Fiji’s retailers have lauded the 2009 Budget as pro-poor with a lot of incentives and facilitation for investors.
Fiji Retailers Association President Himmat Lodhia said they expect a lot of new ventures and industries take advantage of what the interim Government has offered.
“The incentives for the maritime region and the northern division are sure to attract entrepreneurs,” he said while congratulating the acting Minister of Finance and Prime Minister Commodore Voreqe Bainimarama for a well delivered and sustainable budget in these tough times.
“The 13 to 18 year tax holidays will certainly be draw cards for quite a few companies.”

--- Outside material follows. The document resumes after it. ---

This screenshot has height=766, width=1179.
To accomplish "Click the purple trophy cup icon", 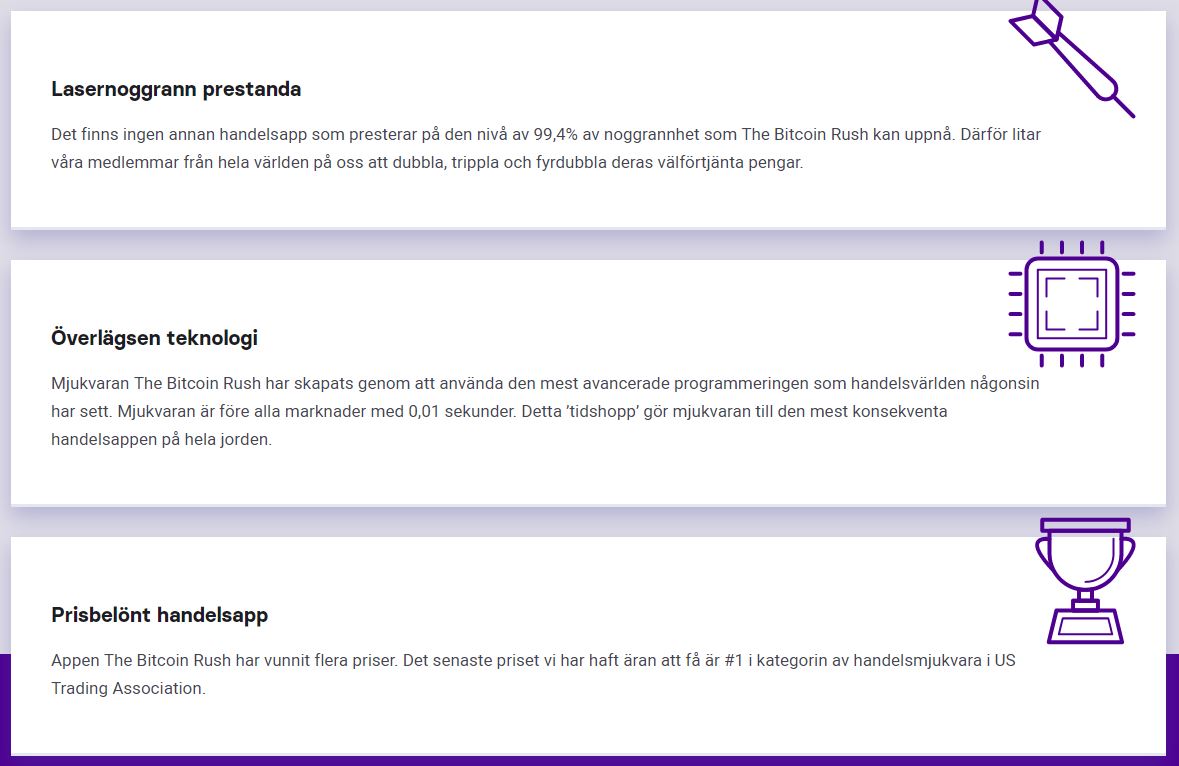I will (x=1085, y=580).
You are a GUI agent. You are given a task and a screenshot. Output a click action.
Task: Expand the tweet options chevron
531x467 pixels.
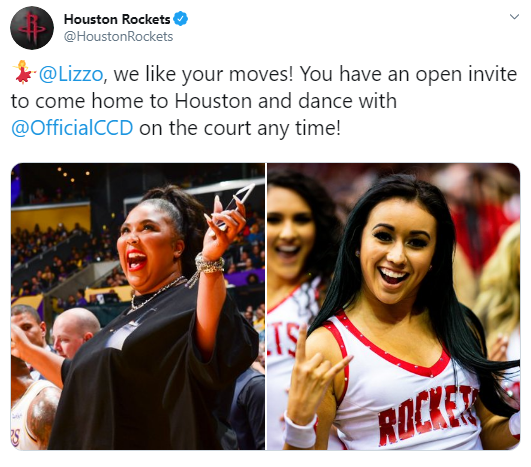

Lodhia, however, believes that the incentives will not be draw cards for smaller capitalised companies “unless the Government decides to reduce capital injection to realistic levels to attract small and medium sized industries”.
“There are a few companies which can invest a capital less than $2 million, but give new jobs to a lot of people.
“The retention of the personal tax base at $15,000 and company taxes to be reduced to 29% and 28% in the forthcoming years is a welcome sign by most people in Fiji. We believe this was overdue.”
Lodhia believes that the price control on commercial rents must continue and urged increased control on banks interest, interest spread, fees and charges.
“With the increased loading of FEA charges, we were expecting zero duty and VAT on all alternative systems such as solar power and panels,” he said.
Lodhia said that energy saving lights at zero is a good gesture.
“Increasing duty on mobile phones may not be the best way as this is an important tool for communication,” he said.
Overall, Lodhia said the budget seems to be focused although a lot of sectors seem to have missed out.